M1 Finance Sell Short


When is Short Selling Used?


Short selling is a great investment strategy in a bearish market or when an investor believes a specific stock has peaked. In a bearish market, many investors think you can only lose money and should run, but in reality, the exact opposite is true. There is plenty of profit potential and risk to reward potential if short selling strategies are on the mind of investors.

Not just ideal for bearish markets, but if a particular stock or even industry has peaked and a downward trend is inevitable the smart investor will ride that trend down by shorting the stock. Then when the stock bottoms out the same investor can go long the stock and ride the trend right back up, never getting out of the stock and riding its trends up and down.

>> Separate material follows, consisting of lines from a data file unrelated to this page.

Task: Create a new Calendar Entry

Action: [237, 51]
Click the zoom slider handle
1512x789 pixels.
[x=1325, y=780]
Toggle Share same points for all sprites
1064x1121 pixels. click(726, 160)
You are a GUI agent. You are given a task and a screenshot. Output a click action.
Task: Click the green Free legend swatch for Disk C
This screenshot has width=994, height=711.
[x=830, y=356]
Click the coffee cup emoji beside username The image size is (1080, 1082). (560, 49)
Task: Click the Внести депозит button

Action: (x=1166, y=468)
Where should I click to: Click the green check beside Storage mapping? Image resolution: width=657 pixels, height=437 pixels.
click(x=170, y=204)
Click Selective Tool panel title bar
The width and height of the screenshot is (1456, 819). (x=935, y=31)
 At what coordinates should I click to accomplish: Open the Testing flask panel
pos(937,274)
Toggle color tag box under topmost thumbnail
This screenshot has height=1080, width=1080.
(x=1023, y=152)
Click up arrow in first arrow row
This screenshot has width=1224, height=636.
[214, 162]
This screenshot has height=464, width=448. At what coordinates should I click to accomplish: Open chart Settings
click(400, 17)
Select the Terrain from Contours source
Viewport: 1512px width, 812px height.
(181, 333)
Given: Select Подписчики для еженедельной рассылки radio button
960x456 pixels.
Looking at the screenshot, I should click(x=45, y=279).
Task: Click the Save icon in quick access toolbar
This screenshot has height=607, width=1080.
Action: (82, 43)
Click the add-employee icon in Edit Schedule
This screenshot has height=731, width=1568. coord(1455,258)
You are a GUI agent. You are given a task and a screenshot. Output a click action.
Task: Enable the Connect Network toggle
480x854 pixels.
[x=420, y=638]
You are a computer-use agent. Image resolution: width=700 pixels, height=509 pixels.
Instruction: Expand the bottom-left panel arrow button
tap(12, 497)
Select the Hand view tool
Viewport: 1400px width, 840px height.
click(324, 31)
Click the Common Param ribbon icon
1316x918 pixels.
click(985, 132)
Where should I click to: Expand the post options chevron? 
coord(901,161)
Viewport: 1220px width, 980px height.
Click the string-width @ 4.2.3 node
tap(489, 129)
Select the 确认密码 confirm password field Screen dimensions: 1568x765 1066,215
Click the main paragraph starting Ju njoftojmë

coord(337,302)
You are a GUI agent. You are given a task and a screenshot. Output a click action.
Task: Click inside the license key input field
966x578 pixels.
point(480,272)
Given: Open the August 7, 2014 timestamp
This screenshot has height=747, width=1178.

Why Brokers Matter When Shorting Stocks


When shorting a stock, shares have to be available for the trader to borrow. Not all stocks, particularly small-cap stocks, have the ability to be shorted. A broker must have shares of the stock on hand for the trader to borrow and sell. Not all brokers have a large portfolio of stock available to short simply because the shares are not as abundant as larger mainstream stocks, of which most brokers will have many shares of. This is why the choice of broker is vital to the trader who intends to short sell stocks any time in the future. The size and volume of trades conducted on a daily basis by TD Ameritrade make them one of the best online brokers for short selling.


Open TD Ameritrade Account



Open TD Ameritrade Account



About the Author
Chad Morris is a financial writer with more than 20 years experience as both an English teacher and an avid trader. When he isn’t writing expert content for Brokerage-Review.com, Chad can usually be found managing his portfolio or building a new home computer.